The Title is Just Brilliant

BrilliantLiterally. The title of essayist Joel Golby’s latest is:

Brilliant, Brilliant, Brilliant, Brilliant Brilliant
Hardback: $16.00
On Street: March 5, 2019
Anchor Books / Penguin Random House LLC

Staffer Joel Golby writes columns for Vice and is famous for his dry humor and naked self-reflection. (Did you notice that the “birthday candles” on his cake are actually cigarettes?)

To say these essays are funny is like saying koalas are furry. In the writing, he:

  • travels to Saudi Arabia and attends a “Westminster Dog Show for camels”
  • examines his frenemy, alcohol, an on-again-off-again relationship that he thinks of as “running along beside the wagon”
  • goes head to-head with the unpredictable, unpitying subspecies of Londoner known as the dread Landlord

Why It’s Worth Choosing

Because gosh darn it, sometimes you just have to laugh so you don’t cry. As in the essay called “Things You Only Know When Both Your Parents Are Dead”. Call it gallows humor, black humor, or whistling in the dark, if you’re Joel Golby’s people, you will know it.

Two Other Works of Brilliant Non-Fiction

NightNight in the American Village
by Akemi Johnson
Hardcover, $27.99
On Street: June 18, 2019 / The New Press

Most Americans know that after WWII, our troops were stationed in the countries of our former Axis foes. But unlike Germany–where those bases closed after the fall of the Berlin Wall–Japan still has American soldiers stationed in its country. And many Japanese aren’t happy about it.

In addition to the naval bases  in Yokohama, the US maintains  a vast complex of bases in Okinawa, and they have been in the news repeatedly when local women turn up missing–or dead.

In this thought-provoking look at the cultural and sexual politics of the American military empire, Fulbright scholar Johnson ventures deep into the Okinawan “border towns” surrounding the bases. She hears from:

  • Okinawans whose families survived WWII
  • protesters
  • women who date and marry American servicemen
    • and the groups that help them when trouble arises

Note: While considered by the nation of Japan to be a subgroup of the majority Yamato (Japanese) people, Okinawans’ DNA differs by 20%. And Okinawans have some commonalities with the Ainu, an indigenous group who lived on the islands before the Yamato arrived. Okinawan culture has some matriarchal elements, unique spiritual traditions, and an indigenous cuisine to which rice was a fairly late introduction (12th century).

Why It’s Worth Choosing

  • It got good reviews from Anthony Swofford, the author of Jarhead
  • Johnson is a compelling storyteller, having written for NPR and The Nation, and she is a graduate of the prestigious Iowa Writer’s Workshop
  • You will be an interesting conversationalist at parties on this serious topic

BeautifulThe Beautiful No:
And Other Tales of Trial, Transcendence, and Transformation

by Sheri Salata
Hardback, $26.99 
On street: June 4, 2019 / Harper Wave, an imprint of Harper Collins Publishers

How would you feel if you woke up one day and discovered that while you have had the career of your dreams, you don’t have the life of your dreams, and you are 57 years old. Is it too late? This author’s answer is a resounding NO.

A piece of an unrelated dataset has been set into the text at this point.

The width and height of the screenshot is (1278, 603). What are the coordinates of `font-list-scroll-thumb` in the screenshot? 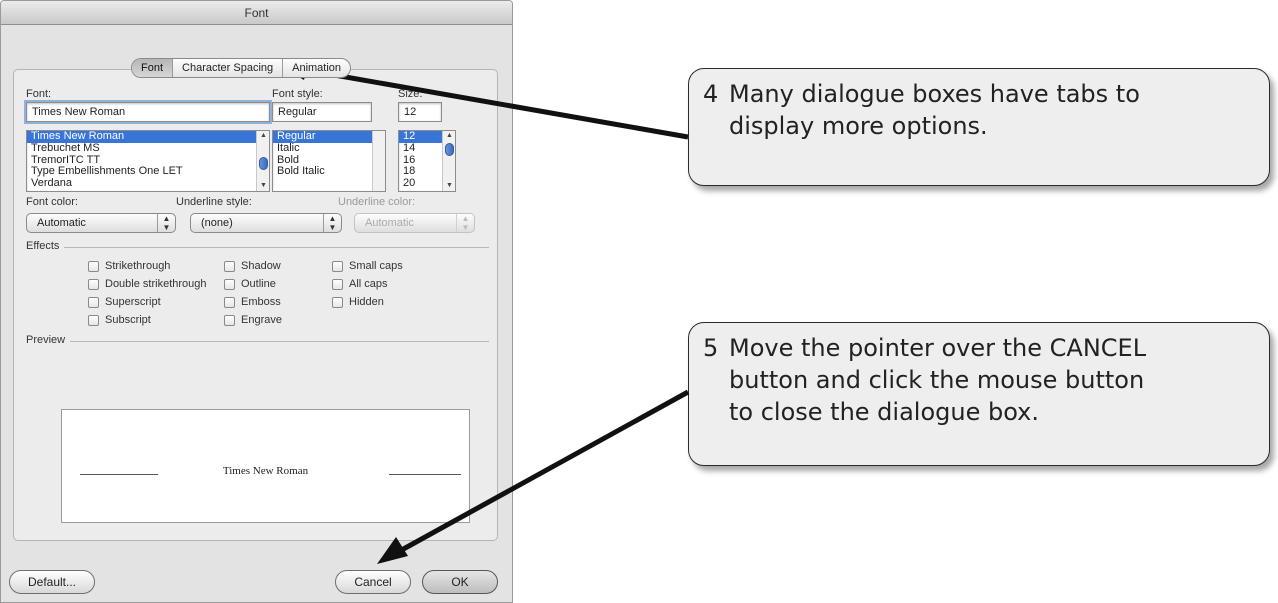 It's located at (264, 164).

The Career: For 20 years, Sheri Salata worked for a combination of:

  • the Oprah Winfrey Show
  • Harpo Studios
  • the OWN Network

And yes, you have sensed a theme.

The Dream: To have a loving partner and fulfilling relationship, to be happy with her body, and to have supporting and supportive friendships. Surely every woman on earth can identify with these goals (unless, of course, they are happy being single. Nothing wrong with that!) Sheri just wasn’t.

Follow her on her journey to a better life as she:

  • dries out in the desert (detoxing)
  • braves humiliation at Hollywood’s favorite fitness studio
  • grapples with losses and grief
  • reinvents friendships
  • bares her fears and hangups in sex therapy

Why It’s Worth Choosing

It’s hopeful and could be quite helpful for other women facing a mid-life or post-mid-life crisis. It is empowering; the book won the 2017 Feminist Press Power Award. And of course, it is totally relatable.